The new report criticizes the way the EIB uses private equity groups for structuring loans that are based in low or no-tax jurisdictions.
“To our regret, our research found that the EIB is still investing in private equity funds structured via secrecy jurisdictions,” the report said.The EIB supported five funds in those jurisdictions, which include Luxembourg, the U.K., and Mauritius in 2016, the report said.
The EIB also uses companies or funds that take advantage of EU member nations with tax policies that promote aggressive tax planning, like Luxembourg and the Netherlands.
“In the case of Luxembourg and the Netherlands, the Commission has recently outlined how these countries have tax laws that promote aggressive tax planning,” Counter Balance Director Xavier Sol, who authored the report, told Bloomberg Tax.
The EIB told Bloomberg Tax in an April 3 email it had received a copy of the report but “we regret that Counter-Balance did not take all of our comments into account.” It is forming a response.
In addition, the EIB noted that its procedures “are under review” when it comes to determining a policy for funds that are directly or indirectly used in “non-cooperative jurisdictions” such as those on the EU tax haven black list.
EIB policy, according to the report, prohibits investments linked to non-compliant jurisdictions. Relying on the EU’s black list “is a needed step but will not be sufficient,” the report said.
The European Commission on March 21 insisted that EU institutions such as the EIB steer clear of any country or jurisdiction on the EU tax haven blacklist.

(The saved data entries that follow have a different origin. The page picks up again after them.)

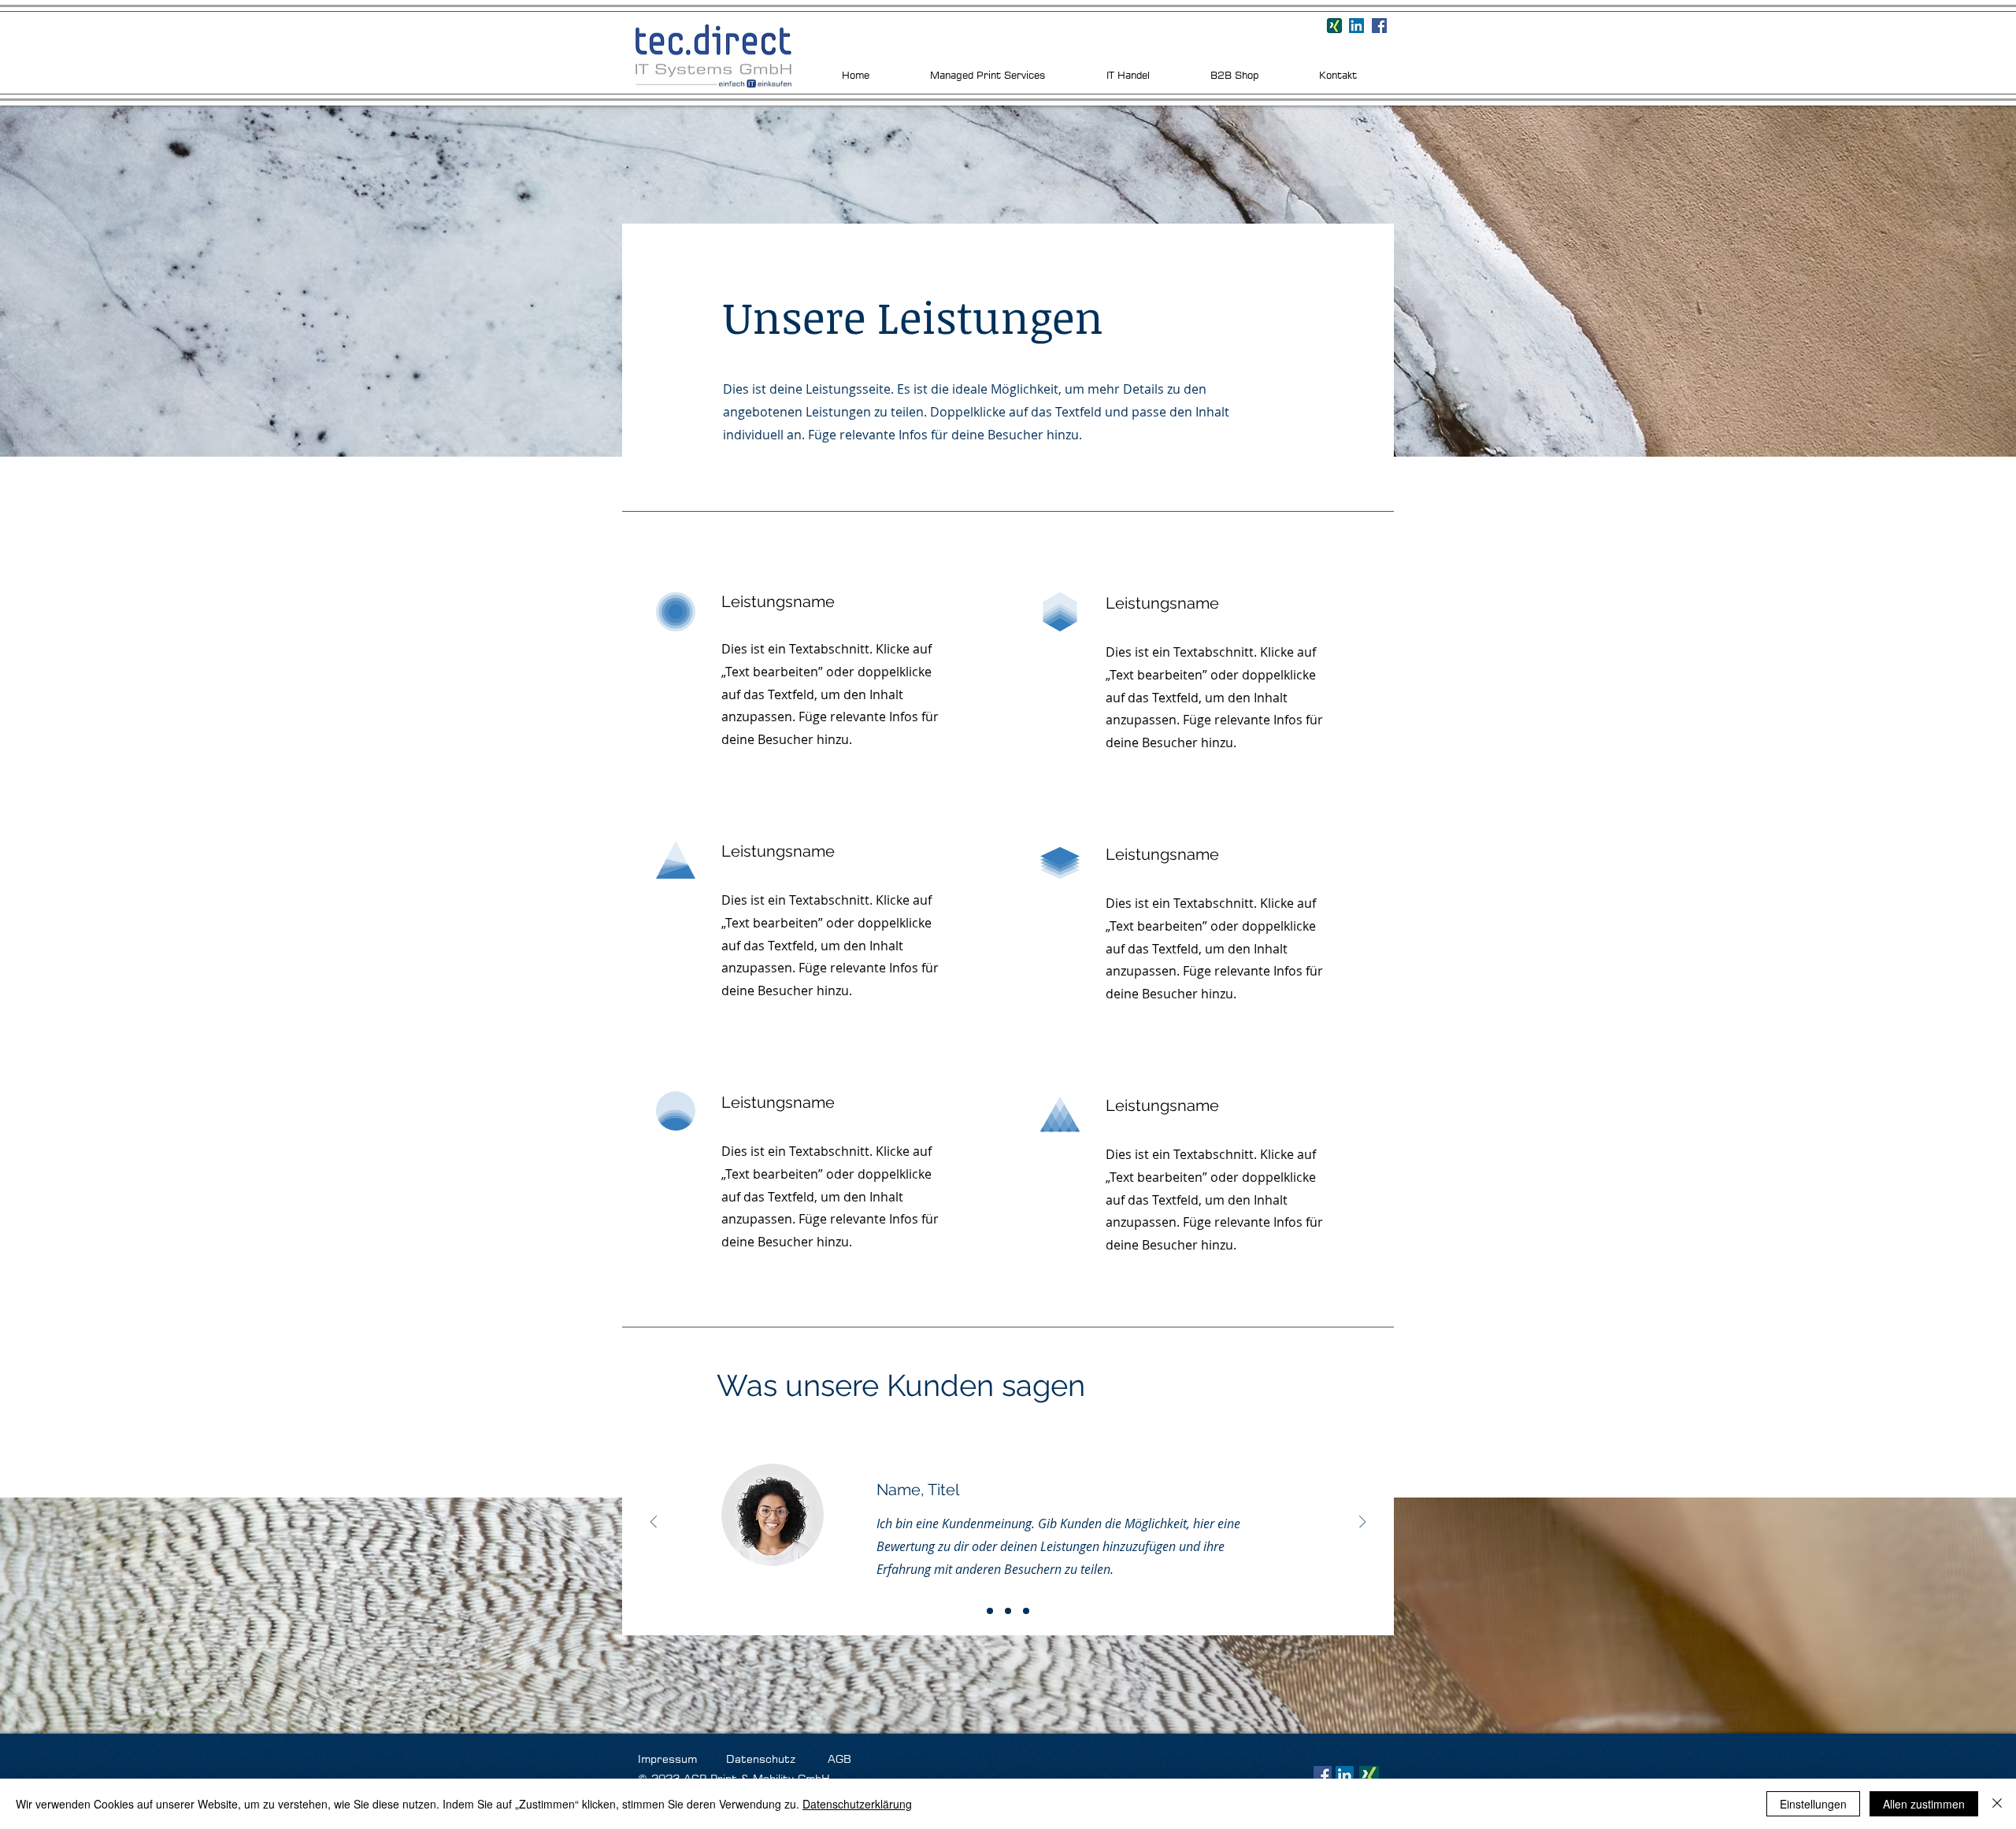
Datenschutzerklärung (857, 1804)
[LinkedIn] (1345, 1775)
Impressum (671, 1758)
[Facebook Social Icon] (1323, 1775)
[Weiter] (1362, 1523)
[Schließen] (1997, 1803)
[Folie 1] (990, 1611)
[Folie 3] (1026, 1611)
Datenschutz (760, 1758)
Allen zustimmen (1924, 1804)
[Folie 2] (1008, 1611)
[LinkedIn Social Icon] (1356, 25)
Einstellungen (1813, 1804)
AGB (839, 1758)
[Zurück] (653, 1523)
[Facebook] (1379, 25)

There are currently nine countries or jurisdictions on the EU tax haven blacklist: American Samoa, Bahamas, Guam, Namibia, Palau, Samoa, Saint Kitts and Nevis, Trinidad and Tobago, and the U.S. Virgin Islands.
The European Commission confirmed to Bloomberg Tax in a April 3 email it has intervened in EIB lending practices to prevent money being channeled through tax havens.
“We understand that the EIB needs to be business oriented,” the European Commission said. “But our investments should not inadvertently support global tax avoidance and EU funds should not be channeled through low or no tax countries.
“That’s why the Commission has constantly raised questions about certain projects being funded by the EIB group outside the EU and blocked them until we were satisfied that the structure of the projects was in line with our internal tax good governance standards,” the European Commission statement said.
The European Parliament approved a report in February that called on the EIB to adopt a stringent new vetting procedure to prevent loan funding from being used in or routed through tax havens.
It also insisted the EIB should issue loans to companies that use country-by-country reporting, a component of the OECD’s project to stop tax avoidance.